■ Task instructions
This exercise asks for an exact transcription of every entry.

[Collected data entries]
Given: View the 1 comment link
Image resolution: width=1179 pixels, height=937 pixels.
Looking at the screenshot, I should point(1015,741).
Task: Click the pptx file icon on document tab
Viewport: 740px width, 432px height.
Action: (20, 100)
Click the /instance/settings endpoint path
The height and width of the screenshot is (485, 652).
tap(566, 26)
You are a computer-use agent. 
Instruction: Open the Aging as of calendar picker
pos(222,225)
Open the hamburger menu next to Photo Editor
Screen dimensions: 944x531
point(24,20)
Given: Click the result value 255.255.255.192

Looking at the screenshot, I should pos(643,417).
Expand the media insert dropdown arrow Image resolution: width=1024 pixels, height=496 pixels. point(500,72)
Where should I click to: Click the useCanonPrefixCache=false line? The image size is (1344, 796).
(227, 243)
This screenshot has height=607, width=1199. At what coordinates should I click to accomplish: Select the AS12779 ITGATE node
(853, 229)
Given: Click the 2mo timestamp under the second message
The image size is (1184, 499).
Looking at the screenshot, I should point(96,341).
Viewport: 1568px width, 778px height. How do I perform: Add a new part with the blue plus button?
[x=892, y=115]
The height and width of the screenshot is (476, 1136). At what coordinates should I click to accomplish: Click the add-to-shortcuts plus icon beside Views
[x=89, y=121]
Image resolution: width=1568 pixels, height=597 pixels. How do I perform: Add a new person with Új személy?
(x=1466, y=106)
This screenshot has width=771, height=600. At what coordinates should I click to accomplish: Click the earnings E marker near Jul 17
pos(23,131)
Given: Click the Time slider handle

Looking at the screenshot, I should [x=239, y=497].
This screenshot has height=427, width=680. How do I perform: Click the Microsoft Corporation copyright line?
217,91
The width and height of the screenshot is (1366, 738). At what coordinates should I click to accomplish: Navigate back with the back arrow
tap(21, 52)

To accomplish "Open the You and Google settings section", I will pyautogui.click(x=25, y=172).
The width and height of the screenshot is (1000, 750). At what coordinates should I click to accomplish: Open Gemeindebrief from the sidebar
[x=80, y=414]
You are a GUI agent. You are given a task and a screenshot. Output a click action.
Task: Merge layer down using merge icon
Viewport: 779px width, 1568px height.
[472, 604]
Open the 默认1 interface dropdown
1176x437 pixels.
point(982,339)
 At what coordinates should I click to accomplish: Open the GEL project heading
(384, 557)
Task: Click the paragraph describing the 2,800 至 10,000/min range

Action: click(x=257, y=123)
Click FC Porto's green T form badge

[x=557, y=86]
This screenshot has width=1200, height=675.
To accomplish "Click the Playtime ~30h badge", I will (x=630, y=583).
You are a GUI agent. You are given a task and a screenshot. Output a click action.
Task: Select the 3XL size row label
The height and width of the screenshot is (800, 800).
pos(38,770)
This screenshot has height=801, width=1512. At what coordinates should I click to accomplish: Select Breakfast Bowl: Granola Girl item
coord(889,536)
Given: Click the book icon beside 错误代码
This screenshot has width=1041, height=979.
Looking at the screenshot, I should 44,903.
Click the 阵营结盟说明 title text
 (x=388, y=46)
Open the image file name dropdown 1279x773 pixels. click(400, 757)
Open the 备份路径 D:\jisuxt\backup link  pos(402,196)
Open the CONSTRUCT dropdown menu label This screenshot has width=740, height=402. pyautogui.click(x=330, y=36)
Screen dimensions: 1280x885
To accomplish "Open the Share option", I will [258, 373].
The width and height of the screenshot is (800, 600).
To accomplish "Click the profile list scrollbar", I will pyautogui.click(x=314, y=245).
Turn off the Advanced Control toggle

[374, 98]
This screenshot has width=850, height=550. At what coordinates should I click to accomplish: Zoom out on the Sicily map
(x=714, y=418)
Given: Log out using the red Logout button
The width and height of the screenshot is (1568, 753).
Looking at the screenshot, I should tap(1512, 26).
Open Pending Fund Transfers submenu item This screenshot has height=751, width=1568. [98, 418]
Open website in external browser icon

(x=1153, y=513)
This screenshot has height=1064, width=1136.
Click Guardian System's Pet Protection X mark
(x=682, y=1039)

■ Problem solution
Given: View the 1 comment link
Image resolution: width=1179 pixels, height=937 pixels.
Looking at the screenshot, I should point(1015,741).
Task: Click the pptx file icon on document tab
Viewport: 740px width, 432px height.
Action: (20, 100)
Click the /instance/settings endpoint path
The height and width of the screenshot is (485, 652).
tap(566, 26)
You are a computer-use agent. 
Instruction: Open the Aging as of calendar picker
pos(222,225)
Open the hamburger menu next to Photo Editor
Screen dimensions: 944x531
point(24,20)
Given: Click the result value 255.255.255.192

Looking at the screenshot, I should pos(643,417).
Expand the media insert dropdown arrow Image resolution: width=1024 pixels, height=496 pixels. point(500,72)
Where should I click to: Click the useCanonPrefixCache=false line? The image size is (1344, 796).
(227, 243)
This screenshot has height=607, width=1199. At what coordinates should I click to accomplish: Select the AS12779 ITGATE node
(853, 229)
Given: Click the 2mo timestamp under the second message
The image size is (1184, 499).
Looking at the screenshot, I should point(96,341).
Viewport: 1568px width, 778px height. How do I perform: Add a new part with the blue plus button?
[x=892, y=115]
The height and width of the screenshot is (476, 1136). At what coordinates should I click to accomplish: Click the add-to-shortcuts plus icon beside Views
[x=89, y=121]
Image resolution: width=1568 pixels, height=597 pixels. How do I perform: Add a new person with Új személy?
(x=1466, y=106)
This screenshot has width=771, height=600. At what coordinates should I click to accomplish: Click the earnings E marker near Jul 17
pos(23,131)
Given: Click the Time slider handle

Looking at the screenshot, I should [x=239, y=497].
This screenshot has height=427, width=680. How do I perform: Click the Microsoft Corporation copyright line?
217,91
The width and height of the screenshot is (1366, 738). At what coordinates should I click to accomplish: Navigate back with the back arrow
tap(21, 52)

To accomplish "Open the You and Google settings section", I will pyautogui.click(x=25, y=172).
The width and height of the screenshot is (1000, 750). At what coordinates should I click to accomplish: Open Gemeindebrief from the sidebar
[x=80, y=414]
You are a GUI agent. You are given a task and a screenshot. Output a click action.
Task: Merge layer down using merge icon
Viewport: 779px width, 1568px height.
[472, 604]
Open the 默认1 interface dropdown
1176x437 pixels.
point(982,339)
 At what coordinates should I click to accomplish: Open the GEL project heading
(384, 557)
Task: Click the paragraph describing the 2,800 至 10,000/min range

Action: click(x=257, y=123)
Click FC Porto's green T form badge

[x=557, y=86]
This screenshot has width=1200, height=675.
To accomplish "Click the Playtime ~30h badge", I will (x=630, y=583).
You are a GUI agent. You are given a task and a screenshot. Output a click action.
Task: Select the 3XL size row label
The height and width of the screenshot is (800, 800).
pos(38,770)
This screenshot has height=801, width=1512. At what coordinates should I click to accomplish: Select Breakfast Bowl: Granola Girl item
coord(889,536)
Given: Click the book icon beside 错误代码
This screenshot has width=1041, height=979.
Looking at the screenshot, I should 44,903.
Click the 阵营结盟说明 title text
 (x=388, y=46)
Open the image file name dropdown 1279x773 pixels. click(400, 757)
Open the 备份路径 D:\jisuxt\backup link  pos(402,196)
Open the CONSTRUCT dropdown menu label This screenshot has width=740, height=402. pyautogui.click(x=330, y=36)
Screen dimensions: 1280x885
To accomplish "Open the Share option", I will [258, 373].
The width and height of the screenshot is (800, 600).
To accomplish "Click the profile list scrollbar", I will pyautogui.click(x=314, y=245).
Turn off the Advanced Control toggle

[374, 98]
This screenshot has width=850, height=550. At what coordinates should I click to accomplish: Zoom out on the Sicily map
(x=714, y=418)
Given: Log out using the red Logout button
The width and height of the screenshot is (1568, 753).
Looking at the screenshot, I should tap(1512, 26).
Open Pending Fund Transfers submenu item This screenshot has height=751, width=1568. [98, 418]
Open website in external browser icon

(x=1153, y=513)
This screenshot has height=1064, width=1136.
Click Guardian System's Pet Protection X mark
(x=682, y=1039)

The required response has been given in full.